A Advocacia-Geral da União (AGU) pretende inabilitar empresas suspeitas de financiar invasões realizadas às sedes dos três podeers em Brasília, no dia 8 de janeiro. A entidade já havia pedido o bloqueio de bens dos empresários responsáveis, ainda em janeiro, e agora quer estender as punições.

Segundo o colunista Igor Gadelha, do Metrópoles, o documento já foi documento já foi encomendado pelo ministro da pasta, Jorge Messias, à consultoria-geral da União. Com a medida, a AGU espera conseguir inabilitar as empresas de licitações promovidas pelo poder público, gerando um “efeito pedagógico” nos empresários, ao tocar diretamente em questões financeiras.

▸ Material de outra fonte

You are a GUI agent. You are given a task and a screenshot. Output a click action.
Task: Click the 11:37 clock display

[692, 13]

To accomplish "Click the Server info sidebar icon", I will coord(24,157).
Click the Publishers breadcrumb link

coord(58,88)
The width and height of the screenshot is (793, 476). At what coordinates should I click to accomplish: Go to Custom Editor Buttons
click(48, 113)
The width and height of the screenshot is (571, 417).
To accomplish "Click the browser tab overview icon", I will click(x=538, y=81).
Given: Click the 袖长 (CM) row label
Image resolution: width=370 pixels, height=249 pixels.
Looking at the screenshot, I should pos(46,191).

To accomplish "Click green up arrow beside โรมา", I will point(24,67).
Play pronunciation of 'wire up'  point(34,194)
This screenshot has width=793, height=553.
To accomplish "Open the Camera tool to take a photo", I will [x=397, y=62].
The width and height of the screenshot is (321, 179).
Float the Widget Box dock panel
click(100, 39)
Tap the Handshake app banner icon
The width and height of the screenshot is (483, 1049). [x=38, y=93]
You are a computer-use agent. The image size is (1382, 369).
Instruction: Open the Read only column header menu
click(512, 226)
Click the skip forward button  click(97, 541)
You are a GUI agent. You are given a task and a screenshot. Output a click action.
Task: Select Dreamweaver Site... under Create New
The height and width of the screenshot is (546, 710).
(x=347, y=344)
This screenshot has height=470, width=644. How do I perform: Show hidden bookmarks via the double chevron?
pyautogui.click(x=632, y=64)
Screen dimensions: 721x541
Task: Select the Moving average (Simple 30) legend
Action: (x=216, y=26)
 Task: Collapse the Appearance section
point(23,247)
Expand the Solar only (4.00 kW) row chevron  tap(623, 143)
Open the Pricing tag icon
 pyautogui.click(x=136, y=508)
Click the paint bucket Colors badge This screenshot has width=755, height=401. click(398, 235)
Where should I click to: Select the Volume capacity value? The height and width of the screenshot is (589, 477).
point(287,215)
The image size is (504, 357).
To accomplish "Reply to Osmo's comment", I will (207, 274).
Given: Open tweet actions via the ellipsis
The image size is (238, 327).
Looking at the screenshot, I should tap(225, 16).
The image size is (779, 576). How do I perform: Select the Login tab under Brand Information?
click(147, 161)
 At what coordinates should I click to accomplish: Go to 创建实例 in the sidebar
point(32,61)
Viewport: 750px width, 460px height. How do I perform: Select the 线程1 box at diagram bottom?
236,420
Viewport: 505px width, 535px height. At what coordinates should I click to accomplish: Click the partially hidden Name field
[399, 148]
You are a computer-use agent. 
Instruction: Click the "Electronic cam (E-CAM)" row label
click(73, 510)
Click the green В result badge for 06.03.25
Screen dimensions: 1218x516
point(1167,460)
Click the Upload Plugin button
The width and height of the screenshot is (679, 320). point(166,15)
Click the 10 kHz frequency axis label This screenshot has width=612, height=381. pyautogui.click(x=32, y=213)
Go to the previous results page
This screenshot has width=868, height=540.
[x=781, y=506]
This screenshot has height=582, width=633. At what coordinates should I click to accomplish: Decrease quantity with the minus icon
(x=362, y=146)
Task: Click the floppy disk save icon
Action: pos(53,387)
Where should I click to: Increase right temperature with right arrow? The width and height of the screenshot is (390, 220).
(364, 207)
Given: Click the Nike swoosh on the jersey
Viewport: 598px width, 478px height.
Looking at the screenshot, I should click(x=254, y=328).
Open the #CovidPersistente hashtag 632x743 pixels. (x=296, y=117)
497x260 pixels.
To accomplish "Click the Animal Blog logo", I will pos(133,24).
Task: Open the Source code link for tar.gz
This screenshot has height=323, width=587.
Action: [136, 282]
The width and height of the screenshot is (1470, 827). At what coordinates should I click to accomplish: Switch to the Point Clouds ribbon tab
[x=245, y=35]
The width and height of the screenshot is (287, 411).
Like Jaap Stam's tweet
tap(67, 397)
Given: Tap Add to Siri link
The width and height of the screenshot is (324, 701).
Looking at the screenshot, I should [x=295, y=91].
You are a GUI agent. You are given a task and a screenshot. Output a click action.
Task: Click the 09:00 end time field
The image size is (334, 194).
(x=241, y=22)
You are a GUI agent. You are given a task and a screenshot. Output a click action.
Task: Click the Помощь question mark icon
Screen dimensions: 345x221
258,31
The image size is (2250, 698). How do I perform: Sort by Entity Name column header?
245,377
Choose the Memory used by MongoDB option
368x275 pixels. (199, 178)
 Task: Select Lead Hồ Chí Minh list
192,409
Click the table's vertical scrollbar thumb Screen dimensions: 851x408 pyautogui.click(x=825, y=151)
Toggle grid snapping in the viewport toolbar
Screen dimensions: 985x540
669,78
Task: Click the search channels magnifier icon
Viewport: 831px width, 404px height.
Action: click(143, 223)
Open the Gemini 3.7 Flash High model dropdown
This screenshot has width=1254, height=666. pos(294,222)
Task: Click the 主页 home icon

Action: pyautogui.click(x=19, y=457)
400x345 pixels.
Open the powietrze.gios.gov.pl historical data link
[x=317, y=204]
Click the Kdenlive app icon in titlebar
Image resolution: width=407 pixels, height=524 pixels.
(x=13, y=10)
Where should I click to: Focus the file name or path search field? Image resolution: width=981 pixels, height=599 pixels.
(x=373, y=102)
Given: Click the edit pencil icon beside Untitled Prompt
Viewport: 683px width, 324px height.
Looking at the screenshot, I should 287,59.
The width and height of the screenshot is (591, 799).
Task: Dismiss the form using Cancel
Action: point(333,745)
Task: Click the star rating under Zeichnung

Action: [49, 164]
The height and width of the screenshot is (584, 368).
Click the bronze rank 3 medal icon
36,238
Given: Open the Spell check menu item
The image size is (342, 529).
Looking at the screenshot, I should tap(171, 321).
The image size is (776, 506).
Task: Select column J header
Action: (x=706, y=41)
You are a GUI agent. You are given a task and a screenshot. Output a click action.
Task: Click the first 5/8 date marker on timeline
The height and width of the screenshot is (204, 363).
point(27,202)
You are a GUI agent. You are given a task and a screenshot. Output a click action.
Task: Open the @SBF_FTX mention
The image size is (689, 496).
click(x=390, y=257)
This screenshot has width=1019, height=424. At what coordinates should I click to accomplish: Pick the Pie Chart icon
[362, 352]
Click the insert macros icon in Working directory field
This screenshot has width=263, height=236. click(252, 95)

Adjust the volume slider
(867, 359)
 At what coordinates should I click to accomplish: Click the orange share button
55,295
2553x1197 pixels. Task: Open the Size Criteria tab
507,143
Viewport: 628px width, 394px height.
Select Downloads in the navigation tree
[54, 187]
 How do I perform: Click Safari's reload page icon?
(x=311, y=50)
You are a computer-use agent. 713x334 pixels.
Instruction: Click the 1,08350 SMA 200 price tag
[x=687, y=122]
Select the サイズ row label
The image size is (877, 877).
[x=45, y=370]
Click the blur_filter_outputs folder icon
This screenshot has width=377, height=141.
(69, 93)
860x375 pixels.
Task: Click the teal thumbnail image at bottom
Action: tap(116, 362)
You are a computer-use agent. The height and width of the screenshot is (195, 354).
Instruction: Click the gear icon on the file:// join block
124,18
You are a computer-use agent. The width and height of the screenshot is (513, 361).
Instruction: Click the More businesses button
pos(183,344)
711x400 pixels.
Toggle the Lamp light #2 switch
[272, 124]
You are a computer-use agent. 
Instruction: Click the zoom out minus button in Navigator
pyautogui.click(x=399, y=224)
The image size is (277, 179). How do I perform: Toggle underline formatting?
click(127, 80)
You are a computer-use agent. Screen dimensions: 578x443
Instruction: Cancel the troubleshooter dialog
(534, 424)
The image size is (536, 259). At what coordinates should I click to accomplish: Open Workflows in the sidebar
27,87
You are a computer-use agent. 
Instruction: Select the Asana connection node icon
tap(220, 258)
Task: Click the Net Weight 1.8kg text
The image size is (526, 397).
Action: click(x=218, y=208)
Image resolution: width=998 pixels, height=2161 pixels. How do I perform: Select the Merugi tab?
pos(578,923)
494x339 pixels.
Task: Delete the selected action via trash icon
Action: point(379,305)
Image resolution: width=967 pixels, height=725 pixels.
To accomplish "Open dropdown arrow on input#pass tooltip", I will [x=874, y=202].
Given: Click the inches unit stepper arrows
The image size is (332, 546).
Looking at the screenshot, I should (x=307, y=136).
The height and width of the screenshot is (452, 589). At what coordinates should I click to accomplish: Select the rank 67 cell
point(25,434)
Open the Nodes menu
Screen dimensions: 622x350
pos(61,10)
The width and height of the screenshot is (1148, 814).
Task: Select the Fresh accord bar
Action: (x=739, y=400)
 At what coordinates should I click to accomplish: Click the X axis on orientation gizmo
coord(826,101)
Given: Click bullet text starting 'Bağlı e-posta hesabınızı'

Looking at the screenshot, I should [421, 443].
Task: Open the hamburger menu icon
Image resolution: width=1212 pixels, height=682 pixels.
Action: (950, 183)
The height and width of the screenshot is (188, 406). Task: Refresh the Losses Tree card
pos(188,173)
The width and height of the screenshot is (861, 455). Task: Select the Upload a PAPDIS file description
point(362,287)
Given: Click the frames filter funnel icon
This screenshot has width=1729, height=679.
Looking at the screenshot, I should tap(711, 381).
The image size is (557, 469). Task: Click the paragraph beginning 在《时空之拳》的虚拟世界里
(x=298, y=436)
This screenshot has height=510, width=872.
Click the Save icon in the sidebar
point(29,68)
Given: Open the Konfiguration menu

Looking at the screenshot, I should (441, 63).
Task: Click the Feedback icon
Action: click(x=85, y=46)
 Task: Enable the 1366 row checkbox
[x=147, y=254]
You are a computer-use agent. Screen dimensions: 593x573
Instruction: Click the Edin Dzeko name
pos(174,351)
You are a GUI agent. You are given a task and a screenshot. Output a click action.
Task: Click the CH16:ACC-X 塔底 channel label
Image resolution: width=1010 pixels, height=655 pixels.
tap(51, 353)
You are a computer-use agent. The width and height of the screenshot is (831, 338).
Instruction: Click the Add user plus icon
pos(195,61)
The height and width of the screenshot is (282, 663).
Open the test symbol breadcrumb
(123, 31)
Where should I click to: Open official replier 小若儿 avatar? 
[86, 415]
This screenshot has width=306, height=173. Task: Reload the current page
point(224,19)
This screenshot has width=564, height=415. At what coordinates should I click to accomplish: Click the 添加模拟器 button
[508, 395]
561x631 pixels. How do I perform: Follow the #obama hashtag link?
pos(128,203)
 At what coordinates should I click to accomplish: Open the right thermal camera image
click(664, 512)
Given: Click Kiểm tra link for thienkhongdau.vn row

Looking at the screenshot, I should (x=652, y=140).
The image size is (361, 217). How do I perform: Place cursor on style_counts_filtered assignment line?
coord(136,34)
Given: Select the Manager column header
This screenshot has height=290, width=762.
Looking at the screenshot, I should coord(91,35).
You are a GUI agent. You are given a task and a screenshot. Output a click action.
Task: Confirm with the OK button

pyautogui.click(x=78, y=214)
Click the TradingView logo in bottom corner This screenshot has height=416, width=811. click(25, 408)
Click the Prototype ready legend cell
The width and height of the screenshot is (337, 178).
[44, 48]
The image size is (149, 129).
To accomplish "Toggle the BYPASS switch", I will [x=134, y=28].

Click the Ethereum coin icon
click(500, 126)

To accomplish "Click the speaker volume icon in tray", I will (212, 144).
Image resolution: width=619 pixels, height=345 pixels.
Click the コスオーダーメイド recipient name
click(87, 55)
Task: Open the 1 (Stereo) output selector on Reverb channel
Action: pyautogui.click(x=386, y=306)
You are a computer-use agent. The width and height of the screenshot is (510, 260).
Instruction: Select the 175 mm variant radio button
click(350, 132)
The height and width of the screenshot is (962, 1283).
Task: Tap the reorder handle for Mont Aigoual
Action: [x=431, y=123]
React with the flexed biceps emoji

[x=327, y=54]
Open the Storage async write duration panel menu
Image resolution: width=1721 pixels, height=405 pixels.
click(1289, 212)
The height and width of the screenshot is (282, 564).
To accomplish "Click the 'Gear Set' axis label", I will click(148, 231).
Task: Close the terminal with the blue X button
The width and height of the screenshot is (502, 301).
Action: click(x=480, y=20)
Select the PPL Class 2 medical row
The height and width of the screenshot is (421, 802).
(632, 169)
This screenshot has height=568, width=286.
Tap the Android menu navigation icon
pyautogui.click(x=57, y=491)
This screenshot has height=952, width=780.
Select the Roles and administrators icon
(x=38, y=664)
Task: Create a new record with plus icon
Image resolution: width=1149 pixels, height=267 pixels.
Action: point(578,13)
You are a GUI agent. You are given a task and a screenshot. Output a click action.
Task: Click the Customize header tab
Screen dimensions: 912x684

Além de contratos com a União, a medida deve atingir também negociações com prefeituras e governos estaduais.

Bloqueios

Ao menos 52 pessoas e sete empresas foram identificadas por participação no financiamento e transporte de invasores do dia 8 de janeiro. Diante disso, a AGU pediu o bloqueio de cerca de R$ 6,5 milhões que, a princípio, seria utilizado para reparar danos causados aos prédios invadidos – Congresso Nacional, do Palácio do Planalto e do Supremo Tribunal Federal (STF).